» **Extracted text**:
+ + + + + + +

Greek patients are waiting close to two years on average to gain access to new medicines, while an increasing number of pharmaceutical companies are reportedly choosing not to launch innovative treatments in the country at all, according to new industry data.
Findings presented by the Hellenic Association of Pharmaceutical Companies (SFEE) and data analytics firm IQVIA show that Greece continues to lag behind much of Europe in both the availability and speed of access to new therapies, particularly in areas such as cancer care, rare diseases and chronic conditions.
Between 2021 and 2024, the European Medicines Agency approved 168 new medicines, yet only 69 have reached the Greek market. Of those, just 36 are fully reimbursed and freely accessible to patients. The remainder are available only through restricted pathways, leaving Greek patients with full access to only about one in five new treatments.
A separate analysis covering 214 newly approved medicines from 2022 to 2025 found an even starker picture, with only around 20 percent currently available in Greece.
“Three out of five innovative medicines will not be available in the coming years to Greek patients,” said SFEE president Olympios Papadimitriou, warning that limited treatment options could have serious consequences for patients with cancer, blood disorders and rare diseases.
Delays remain a major concern. It takes an average of 641 days for a new medicine to move from European approval to reimbursement in Greece, compared with 158 days in Germany, 363 days in Austria and 441 days in Italy. The European average stands at 597 days.
The study also shows that Greece’s overall availability rate for new medicines is 41 percent, below the European average of 45 percent and far behind Germany at 93 percent.
Researchers say the situation is worsening. Data indicates that 62 percent of new medicines introduced in recent years are now expected never to reach the Greek market, up from 49 percent previously. Even among medicines already priced in Greece, only a small fraction are expected to remain accessible in the future.
Pharmaceutical companies point to Greece’s financial framework as a key barrier, particularly compulsory clawback and rebate mechanisms designed during the country’s debt crisis. Industry representatives argue that while these measures once aimed to control excessive spending, they are now discouraging companies from launching new treatments.
“We are victims of the Memoranda,” said SFEE director general Michalis Cheimonas, calling for a more stable and transparent pharmaceutical spending system supported by stronger digital controls and clearer budgeting.
Concerns are also rising over proposed changes to Greece’s reference pricing system, which could extend waiting times for new medicines by several months.
Across Europe, access to innovation remains uneven. While the EU approves new therapies centrally, national reimbursement systems ultimately determine availability, creating wide disparities between countries.
For patients in Greece, however, the issue remains urgent and personal: whether life-changing treatments will arrive in time to make a difference.

+ + + + + + +

» **Check your understanding**:
1 - Name each country for which the article on medicine access in Greece gives an average time from European approval to reimbursement, along with its number of days.
2 - Summarize the article on medicine access in Greece in two sentences.
3 - According to the article on medicine access in Greece, what is Greece's overall availability rate for new medicines?
The entries that come next have no connection to the article on medicine access in Greece.

» **Records shown**:
+ + + + + + +

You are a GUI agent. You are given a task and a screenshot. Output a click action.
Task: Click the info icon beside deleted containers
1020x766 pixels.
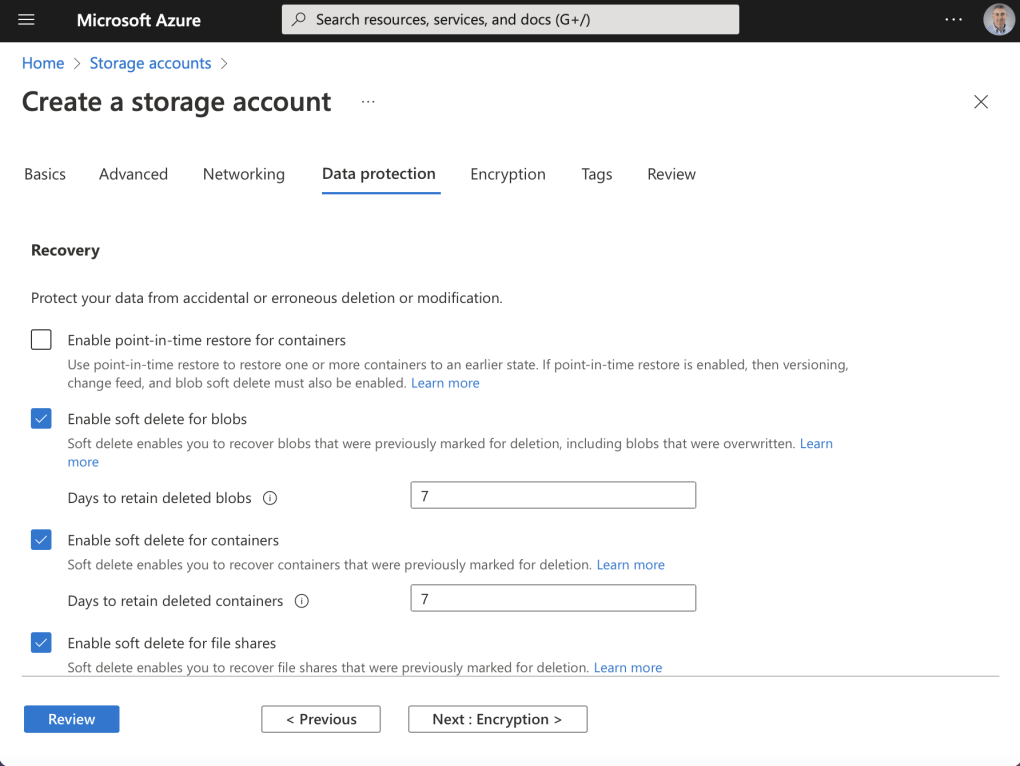pyautogui.click(x=302, y=601)
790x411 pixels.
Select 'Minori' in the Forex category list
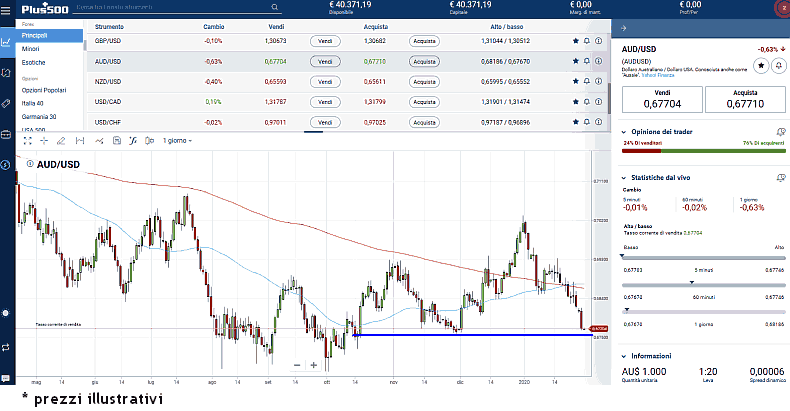(x=31, y=49)
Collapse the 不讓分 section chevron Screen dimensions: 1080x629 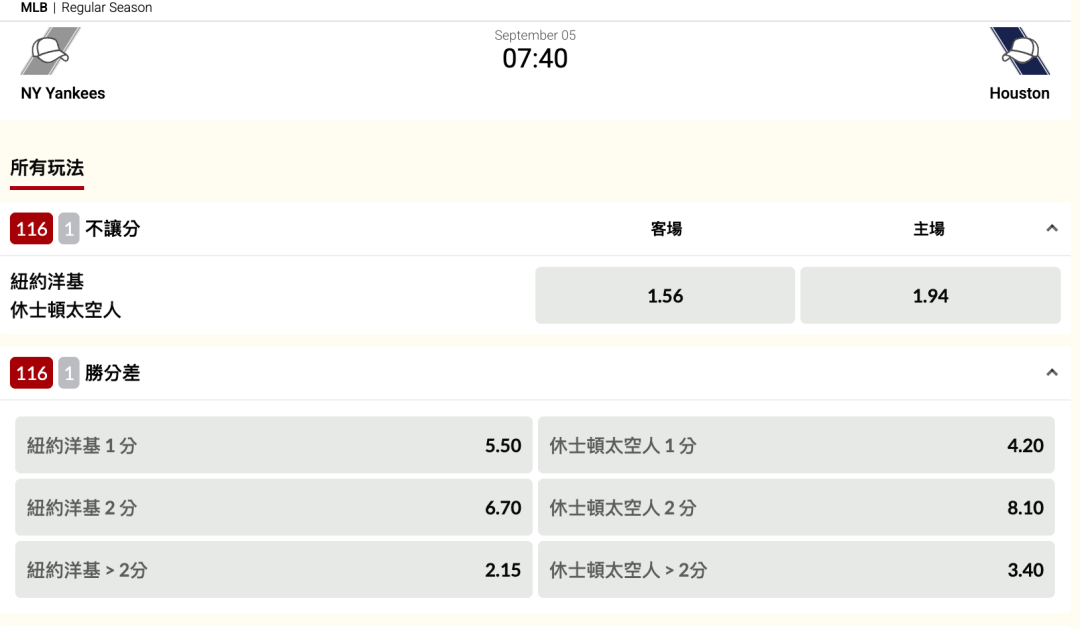(1052, 228)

+ + + + + + +

» **Results for the exercise**:
1 -
- Greece: 641 days
- Germany: 158 days
- Austria: 363 days
- Italy: 441 days

2 - Industry data from SFEE and IQVIA show that Greek patients wait an average of 641 days for new medicines to be reimbursed, and only about one in five new treatments is fully accessible. Pharmaceutical companies blame clawback and rebate mechanisms from the debt crisis for discouraging launches, and the share of new medicines expected never to reach Greece has risen from 49 to 62 percent.

3 - 41 percent